Standard frida-dexdump can recover decrypted DEX if the analyst first bypasses the anti-Frida and anti-root checks. However, reaching that point requires neutralizing multiple native-level detection mechanisms that specifically target Frida. ZygiskFrida injection (to avoid ptrace-based detection) combined with process name spoofing improves the chances of surviving long enough to dump.

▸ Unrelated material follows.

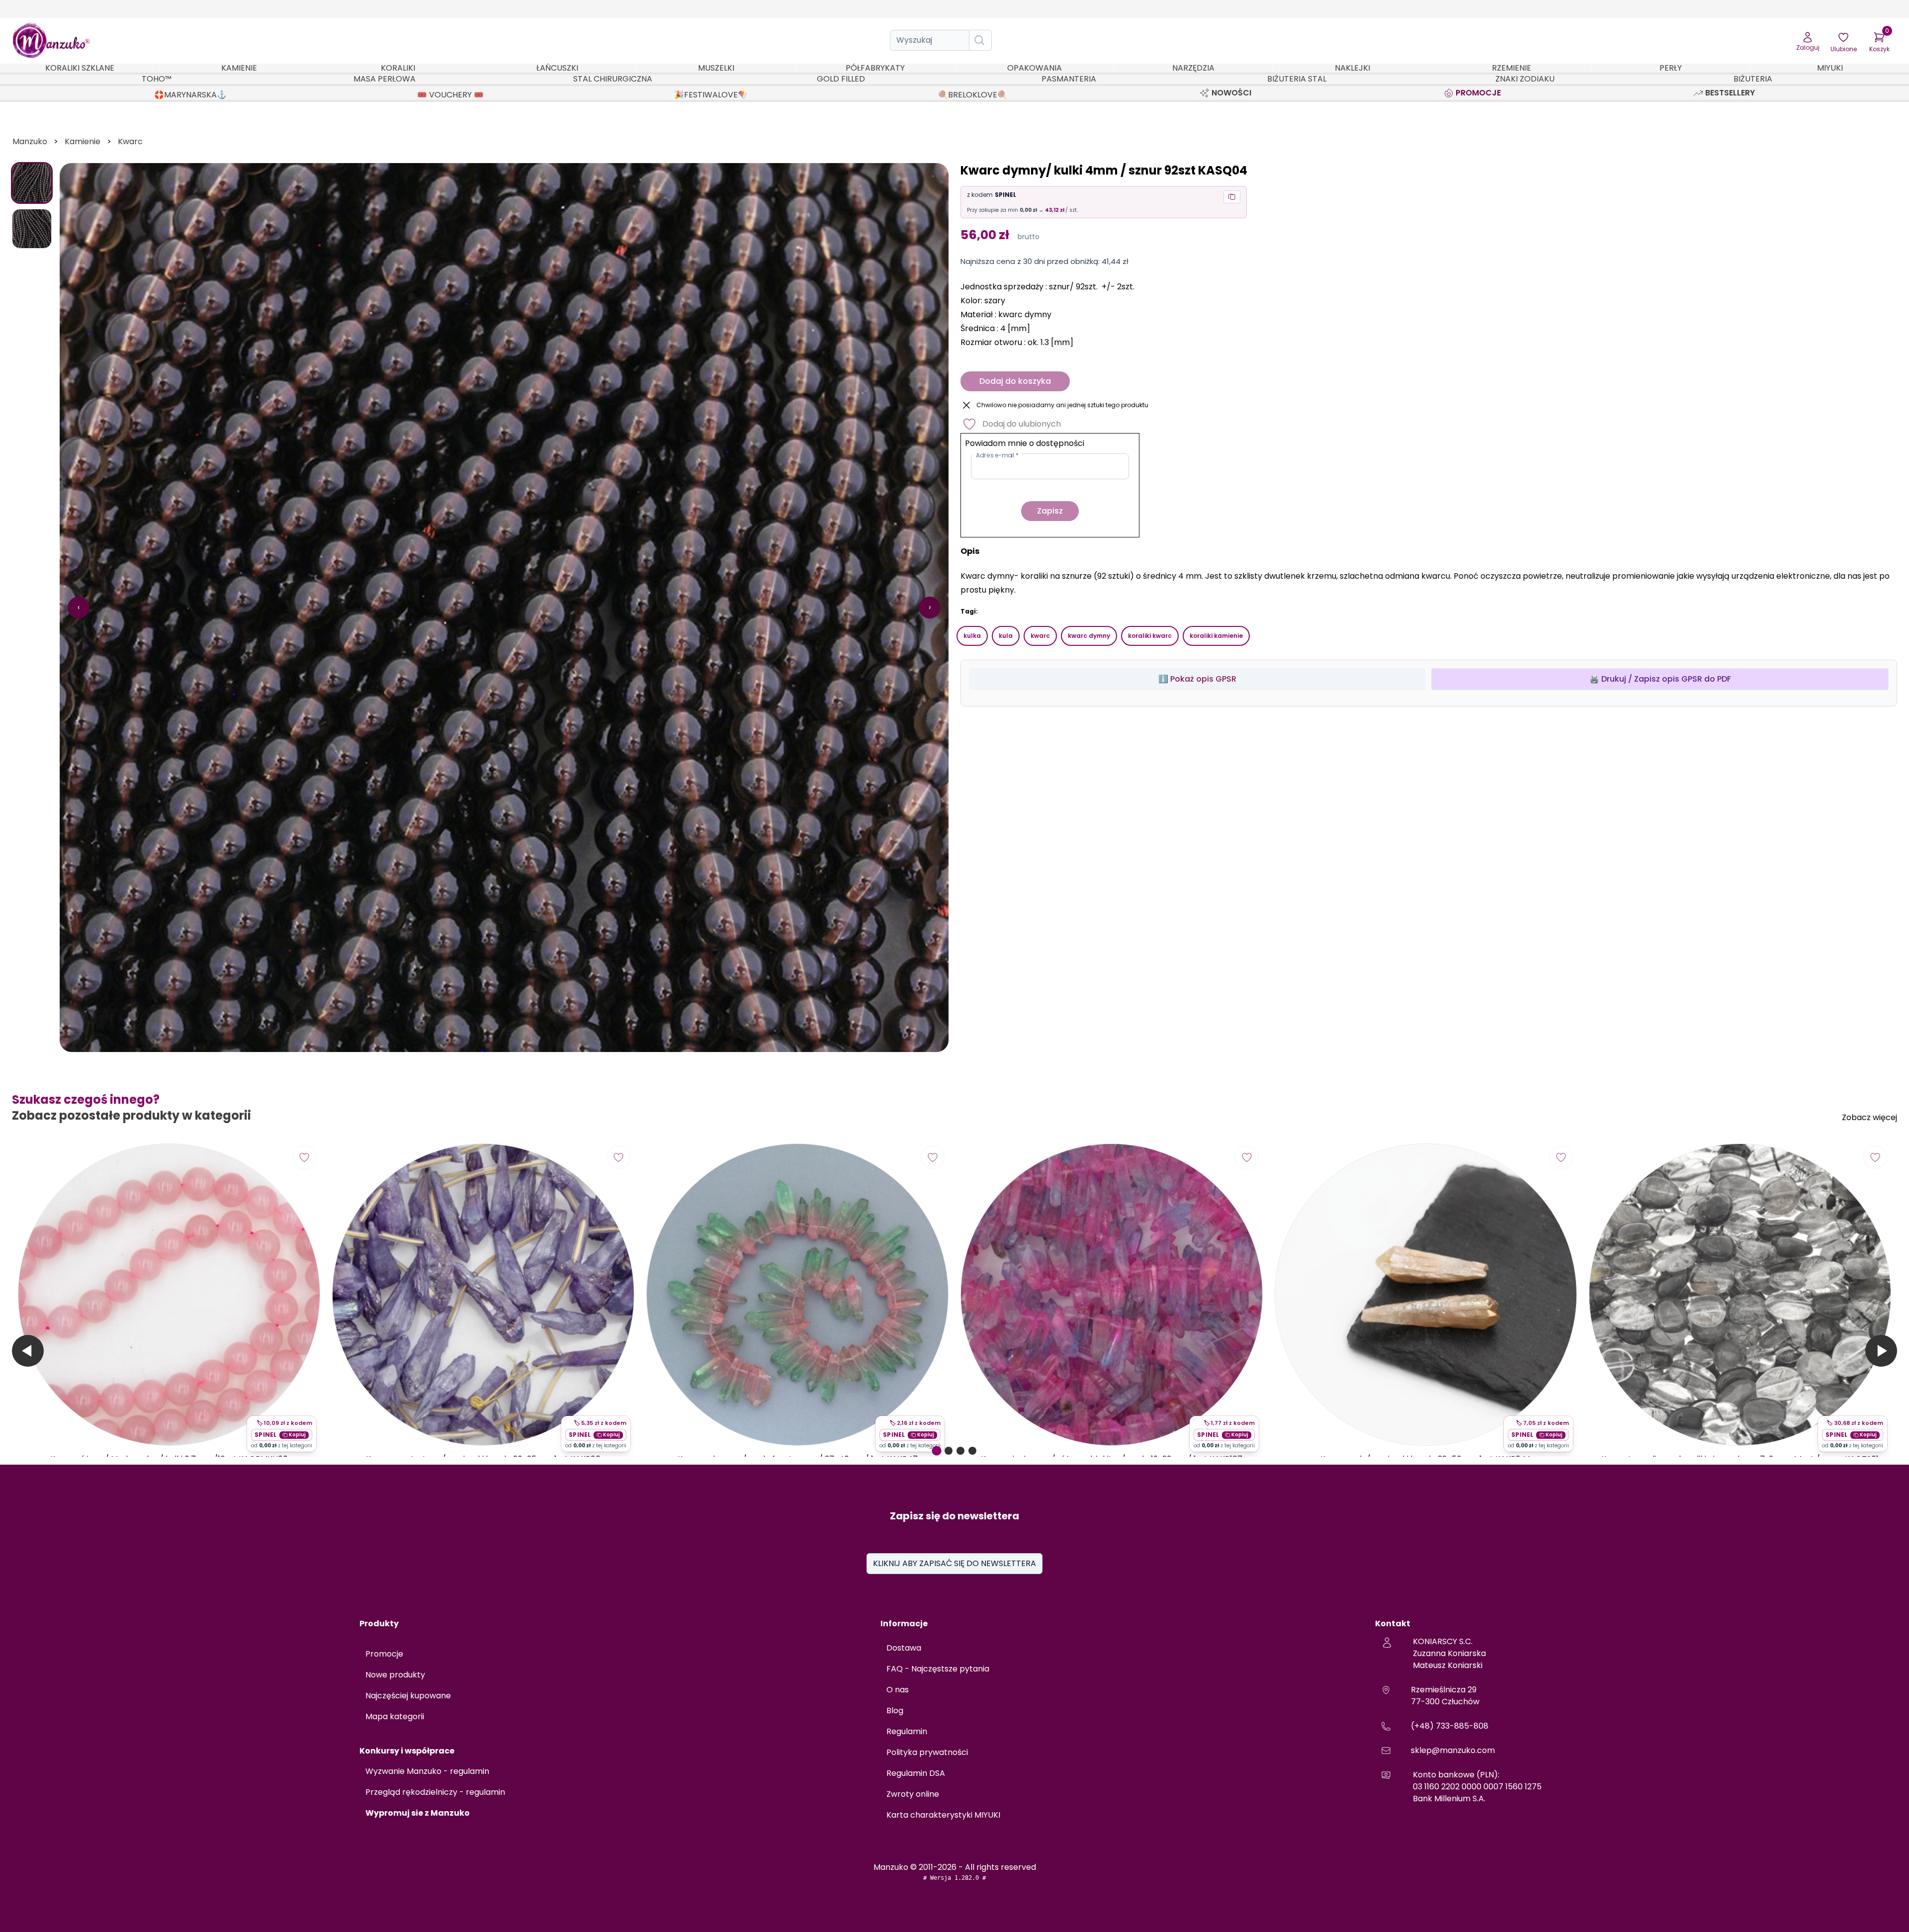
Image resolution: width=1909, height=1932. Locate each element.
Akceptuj (189, 1884)
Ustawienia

Comparison with Other Protectors

Feature LIAPP DexGuard DexProtector Promon SHIELD AppSealing
DEX encryption Yes (full) Yes (class-level) Yes No Yes (selective)
String encryption XOR in native AES/XOR polymorphic White-box dynamic keys Externalized to native Weak
Anti-hooking Aggressive Comprehensive Comprehensive Comprehensive Basic
Root detection Magisk-aware Comprehensive Comprehensive Magisk-aware Moderate
Server-side verification Yes No No No No
Memory monitoring Yes No Partial Yes No
Unity game support Yes (dedicated product) No Limited No Yes
Public bypass tools None Limited Limited Limited Yes (AppPealing)
Unpacking difficulty Hard Medium-Hard Medium-Hard Medium (bypass) Low-Medium

LIAPP functions as a hybrid packer+RASP, comparable to DexProtector's full protection suite in scope. In the Korean market, it serves as the equivalent of Promon SHIELD for European banking. The server-side token verification layer is unique among the documented packers and adds a dimension that purely client-side protectors lack.

Industry Usage

LIAPP is primarily deployed in:

  • Korean banking -- KBPay (KB Financial Group), NH Bank (NongHyup), and other major Korean financial institutions
  • Telecommunications -- U+ Customer Center (LG U+) and carrier-affiliated apps
  • Gaming -- Korean game publishers using LIAPP for Game to protect Unity titles
  • Government and enterprise -- Korean public sector and corporate applications requiring certified protection

The Korean financial regulatory environment drives adoption, as banks must demonstrate application-level security controls. LIAPP's Gartner recognition and domestic presence make it the default choice for Korean financial institutions, similar to how Promon SHIELD dominates European banking.

Analyst Workflow

1. Attempt APKiD -> no LIAPP signature (issue #339 pending)
2. Manual inspection: look for com.lockincomp references, XOR-encrypted native strings
3. If server-side verification present -> capture valid tokens from clean device first
4. Use ZygiskFrida for stealth injection (avoid ptrace detection)
5. Hook anti-root and anti-hooking checks in native library (requires prior IDA analysis)
6. Once checks bypassed -> frida-dexdump for DEX recovery
7. Decrypt XOR strings from native library using extracted keys
8. For Unity games -> extract and analyze decrypted libil2cpp.so
9. Handle server-side token replay/forgery if app functionality depends on it

Physical device with Magisk + Zygisk + ZygiskFrida is strongly recommended. Emulators are likely to be detected and blocked. Even with hidden root (Shamiko), LIAPP's Magisk-masking detection may trigger, requiring native-level patches to the detection routine itself.